A 275-channel whole-head CTF MEG system (Omega 2000, VSM Med Tech Inc, Port Coquitlam, Canada) at a sampling rate of 1200 Hz was employed for the MEG recordings in a special magnetically shielded room. The participants were instructed to remove any pieces of metal and lay in the supine position. The system had a third-order synthetic gradient that was guaranteed to cancel background and noise interference. During the MEG measurements, the head motion and localization were supervised with a motion tolerance of 5 mm within the MEG helmet.
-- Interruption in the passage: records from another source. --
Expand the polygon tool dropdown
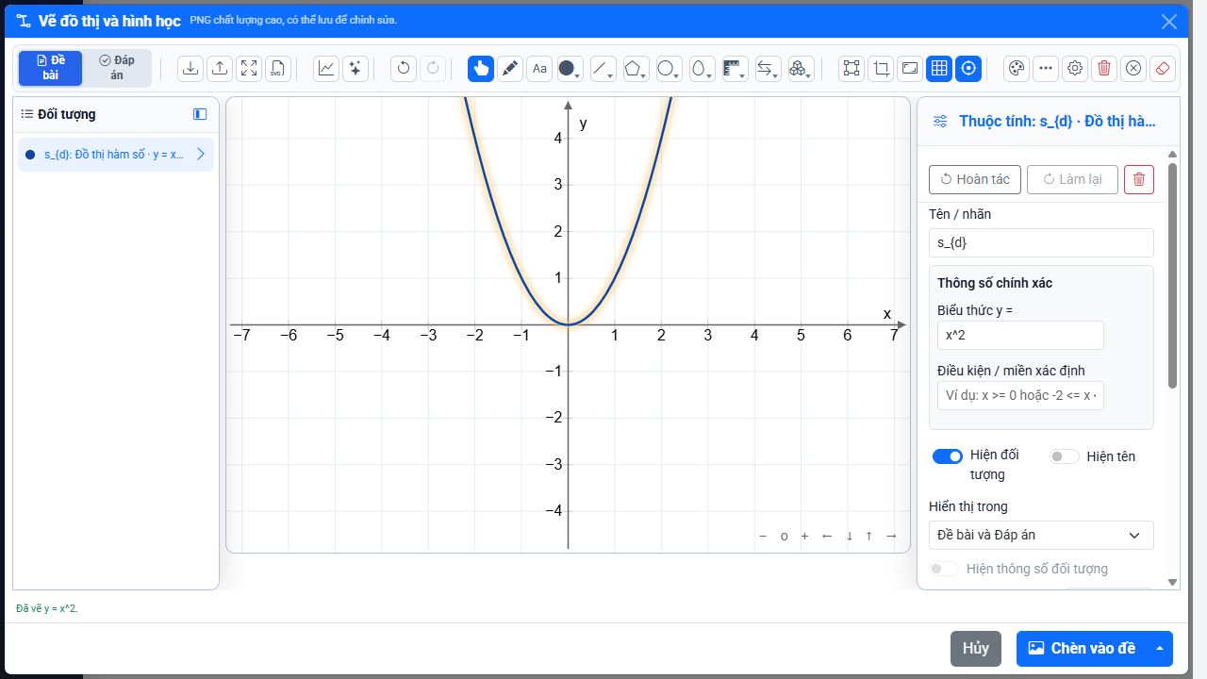The image size is (1207, 679). (635, 68)
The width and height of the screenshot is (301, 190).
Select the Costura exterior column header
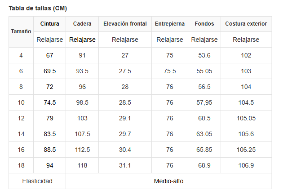point(246,24)
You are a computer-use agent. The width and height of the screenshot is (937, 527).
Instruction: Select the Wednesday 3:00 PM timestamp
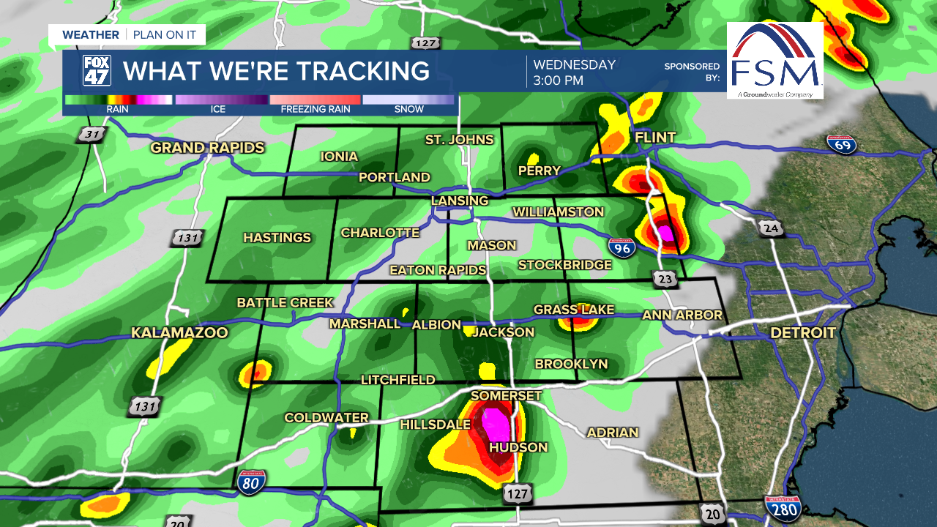[x=574, y=72]
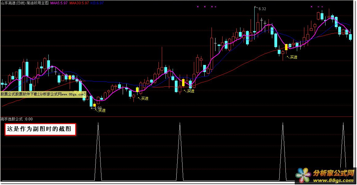The image size is (357, 185).
Task: Click the leftmost magenta x marker at top
Action: 198,6
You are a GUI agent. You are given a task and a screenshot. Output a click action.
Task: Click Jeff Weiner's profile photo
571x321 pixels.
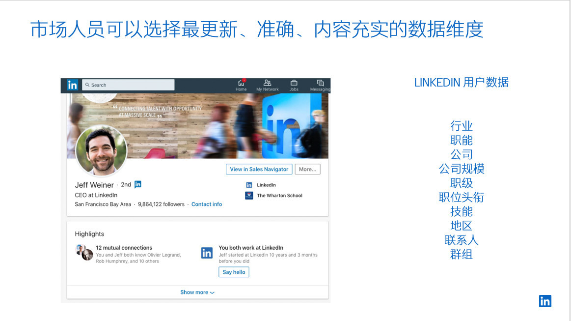point(101,150)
A Siemens Verio 3.0 Tesla MRI scanner (Erlangen, Germany) was used for the T1-weighted imaging data acquisition. The T1-weighted axial images parameters included repetition time/echo time (TR/TE) = 1900/2.48 ms, thickness/gap = 1.0/0 mm, field of view (FOV) = 240×240 mm2, matrix = 256×256×192, and voxel size = 1×1×1 mm3. Three energizing coils were placed at the nasion, left preauricular and right preauricular to measure the participant’s head location within the scanner and for the offline coregistration of the MRI and MEG data.

Preprocessing

The MEG data were preprocessed by an offline analysis with the Filedtrip toolbox (http://www.ru.nl/fcdonders/fieldtrip/) in a MATLAB software environment (http://www.mathworks.com). The raw MEG data were converted to go/no-go epochs, followed by removing 49.5 Hz to 50.5 Hz power. Only the correct no-go epochs were used in the MEG analysis. The data for each subject were time-locked to the onset of the stimulus (no-go trial), and the signal epochs were selected as 200 ms for the prestimulus and 900 ms for the poststimulus. The data were screened for head motion using the SPM megheadloc function, which removed any epochs with a motion greater than 5mm or when the intertrial movement was >10 mm. The Independent Component Analysis (ICA) was performed to eliminate eye movement and cardiac artifacts. Data were filtered into a 1–120 Hz frequency band for the analysis.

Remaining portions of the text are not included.